Given exercise
Swap "mesh size" for "pore size" in the stretch of the polymer filtration text from "According to step" through "65 to 85 cm.", and give that stretch again with the change.

— Start Text excerpt —

Preferred polymers are copolymers of a conjugated diene, preferably butadiene or isoprene, and a vinyl substituted aromatic compound, preferably styrene or functionalized styrene derivatives, synthesized by sequential monomer addition according to the aimed block-structure. The content based on vinyl aromatic monomers is generally 50 to 100 wt.-%, preferably 60 to 90 wt.-%, based on the total block copolymer. In addition, conventional polymerization auxiliaries, e.g. monomer randomizers like ethers and potassium alkoxides, can be added during the polymerization.

At the end of the polymerization, monitored by the end of the temperature increase of the polymerization mixture after the addition of the last monomers, a terminating agent is added. The latter could be an alcohol, preferably isopropanol, to yield linear polymers or a coupling agent to yield macromolecules where two or more polymer chains are joined together. A coupling agent is typically a polyfunctional compound having at least three reactive sites such as an epoxydized unsaturated plant oil, preferable epoxydized soybean oil or epoxydized linseed oil. But also other coupling agents, e.g. tetra-alkoxysilanes, are possible.

The final polymer content generally is 10 to 40 wt.-%, preferably 20 to 35 wt.-%. After the addition of said terminating agent, alcoholate groups e.g. —OLi will be formed on the alcohols and/or coupling agents.

The preparation of asymmetrical linear and star-shaped block copolymers with at least two external styrene hard blocks of different block length is described in U.S. Pat. No. 6,593,430 to which disclosure of the polymerization and termination step is referenced.

According to step (ii) of the inventive process, the polymer solution obtained in step (i) is passed through a first filter in which no water is present. This includes that in step (ii) no water is added.

The filter generally has a mesh size of 200 to 1500 μm. Preferred are filters having a mesh size of 500 to 1000 μm, in particular 700 to 900 μm. The inner diameter of the filter is not critical; often filters are used having an inner diameter of from 50 to 100 cm.

Preferably the filter is a bag filter comprising a housing and one or more filter bags, each having a mesh size of 200 to 1500 μm, preferably 500 to 1000 μm, more preferred 700 to 900 μm. The inner diameter of the housing of the bag filter is not critical; often the inner diameter of the housing is 50 to 100 cm, in particular 65 to 85 cm.

The housing of the bag filter usually is—at least mainly—made from stainless steel. Suitable bag filters which can be used in step (ii) are commercially available as MAXILINE® MBF from Hayward Filtertechnik GmbH & Co. KG, Germany. These bag filters are available in four sizes for 3, 4, 6, 8 or 12 filter bags of a standard size (diameter: 168 mm, height: 660 mm), bag filters with 8 filter bags are preferred. A particular preferred bag filter is of the type MBF-0802-AB16-150DS-11GEN-M.

— End Text excerpt —
— Start Records shown —

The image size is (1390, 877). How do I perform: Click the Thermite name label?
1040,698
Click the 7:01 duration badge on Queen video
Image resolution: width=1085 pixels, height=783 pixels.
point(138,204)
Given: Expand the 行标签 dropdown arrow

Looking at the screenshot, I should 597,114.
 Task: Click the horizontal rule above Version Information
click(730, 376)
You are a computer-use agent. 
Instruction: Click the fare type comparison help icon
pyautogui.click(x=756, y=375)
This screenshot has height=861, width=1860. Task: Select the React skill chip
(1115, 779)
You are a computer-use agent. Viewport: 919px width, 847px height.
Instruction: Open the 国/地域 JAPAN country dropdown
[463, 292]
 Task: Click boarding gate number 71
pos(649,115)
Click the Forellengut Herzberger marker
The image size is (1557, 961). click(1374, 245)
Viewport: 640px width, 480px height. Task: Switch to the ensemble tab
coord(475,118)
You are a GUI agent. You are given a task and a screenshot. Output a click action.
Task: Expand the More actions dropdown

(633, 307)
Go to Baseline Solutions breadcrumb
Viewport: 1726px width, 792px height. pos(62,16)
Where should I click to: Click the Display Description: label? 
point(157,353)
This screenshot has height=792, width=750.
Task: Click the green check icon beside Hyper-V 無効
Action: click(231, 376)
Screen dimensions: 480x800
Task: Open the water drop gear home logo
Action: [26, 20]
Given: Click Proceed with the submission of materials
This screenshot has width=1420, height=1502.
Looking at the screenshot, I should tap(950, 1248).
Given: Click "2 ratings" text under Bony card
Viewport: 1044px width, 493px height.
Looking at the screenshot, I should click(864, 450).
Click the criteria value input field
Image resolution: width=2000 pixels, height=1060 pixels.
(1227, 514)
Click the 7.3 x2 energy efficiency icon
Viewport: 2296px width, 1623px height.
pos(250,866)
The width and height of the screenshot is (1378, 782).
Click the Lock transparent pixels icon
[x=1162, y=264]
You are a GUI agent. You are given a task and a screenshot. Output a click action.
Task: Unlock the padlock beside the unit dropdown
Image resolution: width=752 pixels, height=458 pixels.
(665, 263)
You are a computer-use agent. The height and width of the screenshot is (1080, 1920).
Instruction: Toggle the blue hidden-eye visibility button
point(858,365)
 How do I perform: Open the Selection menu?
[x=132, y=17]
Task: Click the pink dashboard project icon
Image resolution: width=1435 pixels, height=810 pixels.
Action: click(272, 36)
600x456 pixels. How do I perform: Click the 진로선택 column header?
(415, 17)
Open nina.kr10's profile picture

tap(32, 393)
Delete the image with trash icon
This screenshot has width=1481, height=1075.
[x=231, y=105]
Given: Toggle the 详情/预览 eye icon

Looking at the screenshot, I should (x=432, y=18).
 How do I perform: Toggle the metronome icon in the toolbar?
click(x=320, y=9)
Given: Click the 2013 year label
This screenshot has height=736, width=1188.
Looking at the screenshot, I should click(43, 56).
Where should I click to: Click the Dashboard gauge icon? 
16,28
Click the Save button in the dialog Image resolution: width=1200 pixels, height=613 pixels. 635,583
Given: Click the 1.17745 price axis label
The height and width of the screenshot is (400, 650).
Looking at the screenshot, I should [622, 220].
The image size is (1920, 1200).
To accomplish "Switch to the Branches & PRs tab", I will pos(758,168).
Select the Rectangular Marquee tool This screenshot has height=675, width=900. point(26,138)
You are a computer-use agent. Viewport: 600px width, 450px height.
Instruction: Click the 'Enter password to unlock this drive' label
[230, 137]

— End Records shown —

Output for this exercise
According to step (ii) of the inventive process, the polymer solution obtained in step (i) is passed through a first filter in which no water is present. This includes that in step (ii) no water is added.

The filter generally has a pore size of 200 to 1500 μm. Preferred are filters having a pore size of 500 to 1000 μm, in particular 700 to 900 μm. The inner diameter of the filter is not critical; often filters are used having an inner diameter of from 50 to 100 cm.

Preferably the filter is a bag filter comprising a housing and one or more filter bags, each having a pore size of 200 to 1500 μm, preferably 500 to 1000 μm, more preferred 700 to 900 μm. The inner diameter of the housing of the bag filter is not critical; often the inner diameter of the housing is 50 to 100 cm, in particular 65 to 85 cm.